Zomaar wat (‘Verliefd op de kerk’)
ZOMAAR WAT (‘Verliefd op de kerk’)
Abeltje Hoogenkamp,
nog in de race voor de wedstrijd ‘Preek van het jaar’, zegt dat zij ‘verliefd op de kerk’ is. Nu, dat mag in de krant; en dat staat er dan ook in: in ‘Trouw’ van 1 mei.
‘Een beetje verliefd’ maakt de redactie ervan in de kop van het artikel. Lijkt me ook wat adequater, want hals over kop verliefd, ‘vom Kopf zum Fuss’, zal toch ook voor Abeltje wat te veel van het goede zijn, vermoed ik. Een zekere reserve zal ze toch wel inbouwen. Dat moet ik haar tenminste aanraden.
Maar ik herken het wel. Zeker. Ook ik had het ongeluk een beetje verliefd te zijn op de gemeente in mijn jonge jaren; alleen de gunstbewijzen harerzijds jegens mij waren wat karig. Dat moet ik er helaas wel bijzeggen en ze werden er in de loop der jaren niet groter op.
Maar ik ben het met Abeltje helemaal eens, als ze zegt: ‘een goede preek is als een liefdesbrief’. Die kan je ‘verlegen en heel gelukkig’ maken. Soms ook doen huilen van vreugde en/of verdriet. Steeds vaker is de kerk voor mij een plaats waar ik tranen pleng die elders geen kans krijgen of zich eenvoudig niet aandienen. Hoeft voor mij ook niet. Maar in de kerk: een woord, een lied, een gebed kunnen ze in me losmaken. Onverhoeds. Je weet niet waarom of vanwaar. Misschien is het toch ook vanwege teleurgestelde of toch ook weer niet teleurgestelde liefde.
De liefde -en dan bepaald de liefde als erotiek!- is aan de samenkomst van de gemeente niet vreemd.

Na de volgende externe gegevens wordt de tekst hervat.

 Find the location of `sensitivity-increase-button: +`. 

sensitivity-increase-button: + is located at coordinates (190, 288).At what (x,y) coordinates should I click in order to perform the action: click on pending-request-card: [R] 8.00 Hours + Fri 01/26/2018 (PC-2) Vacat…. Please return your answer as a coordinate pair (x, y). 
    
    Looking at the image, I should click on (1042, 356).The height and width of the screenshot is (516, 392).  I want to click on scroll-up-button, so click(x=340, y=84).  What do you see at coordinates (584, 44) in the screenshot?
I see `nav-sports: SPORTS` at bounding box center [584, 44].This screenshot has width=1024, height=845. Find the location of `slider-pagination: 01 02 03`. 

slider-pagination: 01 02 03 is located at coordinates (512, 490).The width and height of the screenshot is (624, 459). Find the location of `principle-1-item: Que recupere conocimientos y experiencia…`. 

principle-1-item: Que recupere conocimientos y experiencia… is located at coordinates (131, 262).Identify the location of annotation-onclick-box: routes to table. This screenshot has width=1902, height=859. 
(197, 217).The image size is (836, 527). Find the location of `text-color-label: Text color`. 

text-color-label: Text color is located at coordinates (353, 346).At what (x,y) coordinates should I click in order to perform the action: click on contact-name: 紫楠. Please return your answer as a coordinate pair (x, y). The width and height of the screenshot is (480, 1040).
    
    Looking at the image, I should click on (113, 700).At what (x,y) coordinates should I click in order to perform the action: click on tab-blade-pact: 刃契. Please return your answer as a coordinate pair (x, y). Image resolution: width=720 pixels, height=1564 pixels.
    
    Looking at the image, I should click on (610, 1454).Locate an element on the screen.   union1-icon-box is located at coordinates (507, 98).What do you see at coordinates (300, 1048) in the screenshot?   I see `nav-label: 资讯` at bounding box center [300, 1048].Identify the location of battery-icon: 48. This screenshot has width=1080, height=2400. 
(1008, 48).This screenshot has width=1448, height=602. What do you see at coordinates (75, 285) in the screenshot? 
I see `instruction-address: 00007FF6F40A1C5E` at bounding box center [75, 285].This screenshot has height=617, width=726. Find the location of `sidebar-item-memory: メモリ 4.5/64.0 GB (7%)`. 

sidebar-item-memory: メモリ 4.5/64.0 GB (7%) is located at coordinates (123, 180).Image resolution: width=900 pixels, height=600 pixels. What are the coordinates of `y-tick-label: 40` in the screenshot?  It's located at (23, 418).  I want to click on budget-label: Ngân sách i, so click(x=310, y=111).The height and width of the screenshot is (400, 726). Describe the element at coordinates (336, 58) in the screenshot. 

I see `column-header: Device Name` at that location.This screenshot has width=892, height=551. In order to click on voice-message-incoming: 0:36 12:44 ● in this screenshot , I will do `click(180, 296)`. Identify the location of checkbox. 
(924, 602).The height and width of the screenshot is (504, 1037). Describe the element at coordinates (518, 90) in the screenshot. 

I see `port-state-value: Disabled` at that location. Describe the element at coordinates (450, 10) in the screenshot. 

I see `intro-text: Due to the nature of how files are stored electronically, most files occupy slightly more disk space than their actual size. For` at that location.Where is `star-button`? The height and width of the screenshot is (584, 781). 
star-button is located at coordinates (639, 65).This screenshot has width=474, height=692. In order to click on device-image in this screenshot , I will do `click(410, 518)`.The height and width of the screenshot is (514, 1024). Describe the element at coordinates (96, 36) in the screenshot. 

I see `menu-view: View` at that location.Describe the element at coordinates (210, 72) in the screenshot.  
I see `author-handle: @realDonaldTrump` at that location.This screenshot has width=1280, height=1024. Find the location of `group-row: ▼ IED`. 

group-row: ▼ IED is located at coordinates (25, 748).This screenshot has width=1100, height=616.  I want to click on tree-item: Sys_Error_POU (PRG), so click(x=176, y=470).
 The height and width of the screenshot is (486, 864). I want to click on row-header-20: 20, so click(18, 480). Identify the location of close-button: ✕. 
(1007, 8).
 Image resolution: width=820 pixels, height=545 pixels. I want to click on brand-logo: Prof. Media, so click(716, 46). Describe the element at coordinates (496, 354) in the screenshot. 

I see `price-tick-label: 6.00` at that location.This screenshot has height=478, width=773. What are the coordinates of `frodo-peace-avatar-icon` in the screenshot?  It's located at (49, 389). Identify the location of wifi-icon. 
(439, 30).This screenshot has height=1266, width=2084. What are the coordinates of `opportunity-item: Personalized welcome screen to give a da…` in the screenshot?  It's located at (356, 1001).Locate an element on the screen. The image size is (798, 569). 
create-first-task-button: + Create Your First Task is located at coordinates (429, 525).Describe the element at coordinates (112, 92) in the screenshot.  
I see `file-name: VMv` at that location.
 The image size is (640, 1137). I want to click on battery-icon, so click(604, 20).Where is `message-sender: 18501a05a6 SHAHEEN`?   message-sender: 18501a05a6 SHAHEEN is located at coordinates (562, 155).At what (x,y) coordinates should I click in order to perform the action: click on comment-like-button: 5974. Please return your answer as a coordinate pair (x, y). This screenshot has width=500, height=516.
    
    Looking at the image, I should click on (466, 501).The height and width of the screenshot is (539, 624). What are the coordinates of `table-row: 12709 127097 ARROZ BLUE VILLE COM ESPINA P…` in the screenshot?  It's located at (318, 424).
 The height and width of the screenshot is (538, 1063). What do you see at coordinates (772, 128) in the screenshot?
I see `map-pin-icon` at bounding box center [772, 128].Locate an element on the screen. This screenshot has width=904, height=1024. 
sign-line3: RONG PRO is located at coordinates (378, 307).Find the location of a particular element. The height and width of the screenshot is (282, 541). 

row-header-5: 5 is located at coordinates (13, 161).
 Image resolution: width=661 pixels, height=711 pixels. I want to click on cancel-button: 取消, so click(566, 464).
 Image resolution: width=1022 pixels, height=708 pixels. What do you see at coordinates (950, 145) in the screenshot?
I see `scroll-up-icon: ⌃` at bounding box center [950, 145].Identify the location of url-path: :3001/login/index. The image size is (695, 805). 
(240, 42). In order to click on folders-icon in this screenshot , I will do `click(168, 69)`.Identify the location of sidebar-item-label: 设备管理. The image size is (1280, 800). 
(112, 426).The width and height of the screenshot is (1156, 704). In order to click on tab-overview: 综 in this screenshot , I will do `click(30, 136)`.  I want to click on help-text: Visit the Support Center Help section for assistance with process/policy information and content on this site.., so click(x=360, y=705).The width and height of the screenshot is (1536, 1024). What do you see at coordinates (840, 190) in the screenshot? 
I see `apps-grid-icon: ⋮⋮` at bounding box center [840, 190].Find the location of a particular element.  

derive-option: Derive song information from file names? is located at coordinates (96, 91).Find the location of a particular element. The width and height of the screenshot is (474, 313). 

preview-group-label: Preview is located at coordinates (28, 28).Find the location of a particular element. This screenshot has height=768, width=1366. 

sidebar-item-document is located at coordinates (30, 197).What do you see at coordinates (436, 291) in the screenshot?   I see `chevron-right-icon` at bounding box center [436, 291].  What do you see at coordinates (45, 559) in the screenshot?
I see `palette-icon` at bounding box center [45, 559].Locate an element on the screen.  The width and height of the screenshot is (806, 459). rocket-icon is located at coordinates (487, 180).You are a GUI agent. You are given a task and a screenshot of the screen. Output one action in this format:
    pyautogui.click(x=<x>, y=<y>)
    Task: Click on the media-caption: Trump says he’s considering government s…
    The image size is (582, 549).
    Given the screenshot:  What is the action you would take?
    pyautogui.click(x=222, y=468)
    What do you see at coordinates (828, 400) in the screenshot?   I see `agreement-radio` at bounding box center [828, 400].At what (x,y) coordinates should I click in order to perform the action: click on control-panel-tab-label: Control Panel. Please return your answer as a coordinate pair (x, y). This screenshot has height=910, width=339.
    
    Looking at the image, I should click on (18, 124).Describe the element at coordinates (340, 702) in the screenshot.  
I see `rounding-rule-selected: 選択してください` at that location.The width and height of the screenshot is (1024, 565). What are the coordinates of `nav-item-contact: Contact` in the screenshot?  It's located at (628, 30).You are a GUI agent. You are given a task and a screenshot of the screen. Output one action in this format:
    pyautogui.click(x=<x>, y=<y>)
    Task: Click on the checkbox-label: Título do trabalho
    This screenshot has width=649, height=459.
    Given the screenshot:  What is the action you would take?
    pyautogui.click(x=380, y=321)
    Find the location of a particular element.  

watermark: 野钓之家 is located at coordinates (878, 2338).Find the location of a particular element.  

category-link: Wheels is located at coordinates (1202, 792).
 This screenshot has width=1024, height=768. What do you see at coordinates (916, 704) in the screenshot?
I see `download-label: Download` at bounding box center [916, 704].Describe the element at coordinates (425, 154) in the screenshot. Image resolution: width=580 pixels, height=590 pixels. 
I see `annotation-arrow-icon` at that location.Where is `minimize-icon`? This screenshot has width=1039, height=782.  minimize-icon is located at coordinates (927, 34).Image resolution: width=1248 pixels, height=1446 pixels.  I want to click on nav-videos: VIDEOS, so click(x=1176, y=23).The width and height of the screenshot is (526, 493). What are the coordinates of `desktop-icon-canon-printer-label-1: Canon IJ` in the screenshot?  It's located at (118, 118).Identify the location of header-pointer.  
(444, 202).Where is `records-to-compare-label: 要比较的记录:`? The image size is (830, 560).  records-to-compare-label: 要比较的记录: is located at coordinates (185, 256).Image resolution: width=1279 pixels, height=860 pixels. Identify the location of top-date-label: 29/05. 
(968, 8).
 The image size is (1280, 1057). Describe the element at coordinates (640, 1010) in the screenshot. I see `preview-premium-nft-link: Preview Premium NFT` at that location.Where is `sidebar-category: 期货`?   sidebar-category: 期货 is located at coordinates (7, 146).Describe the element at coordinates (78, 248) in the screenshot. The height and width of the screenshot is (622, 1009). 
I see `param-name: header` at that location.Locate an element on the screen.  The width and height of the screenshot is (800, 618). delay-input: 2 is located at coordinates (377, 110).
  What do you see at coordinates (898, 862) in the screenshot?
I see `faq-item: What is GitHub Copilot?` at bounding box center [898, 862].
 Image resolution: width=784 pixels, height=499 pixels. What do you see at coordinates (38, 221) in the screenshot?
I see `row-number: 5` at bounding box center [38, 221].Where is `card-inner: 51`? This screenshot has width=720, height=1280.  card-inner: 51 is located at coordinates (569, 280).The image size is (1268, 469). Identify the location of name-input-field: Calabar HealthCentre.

De voorganger zij dan ook een minnaar of een minnares. Zo heb ik dat zeker als beginnende predikant beleefd. Hoog op de kansel in de Oude Kerk in Delft, met het ochtendlicht door de gebrandschilderde ramen (boven het graf van Vermeer) en een aandachtige, kleine schare beneden in de grote ruimte. Dat had iets onmiskenbaar erotisch en gelukkig makend. Eerlijkheidshalve moet ik er wel bijzeggen dat de aanwezigheid van enige aantrekkelijke jonge vrouwen uit de studentengemeente daartoe ook bijdroeg. Maar het kan ook in een verpleeghuis of een gewone PKN-gemeente. Het erotische ligt besloten in het paasgeheim waaraan de gemeente deelheeft en in de paasstamelingen die in geen enkele preek helemaal mogen ontbreken. Want Pasen, ja Pasen is een minnefeest. Ach, mochten de kerkgangers alsook de minnenden daar enig besef van hebben. Dat zou het hele leven zo veel mooier, zaliger, vrijer en vrolijker maken.
Abeltje zal bij menigeen de spotlust losmaken, maar ze heeft gelijk: zonder een vleugje (verholen) erotiek in de preek wordt het een toespraak van een vormings- of vakbondsleider. Je weet het wel op den duur. Maar de liefde als minne verveelt niet en nooit. Die blijft, gelijk de agapè. Tot in de komende eeuw (zoals ik in mijn proefschrift al volstrekt overtuigend heb aangetoond).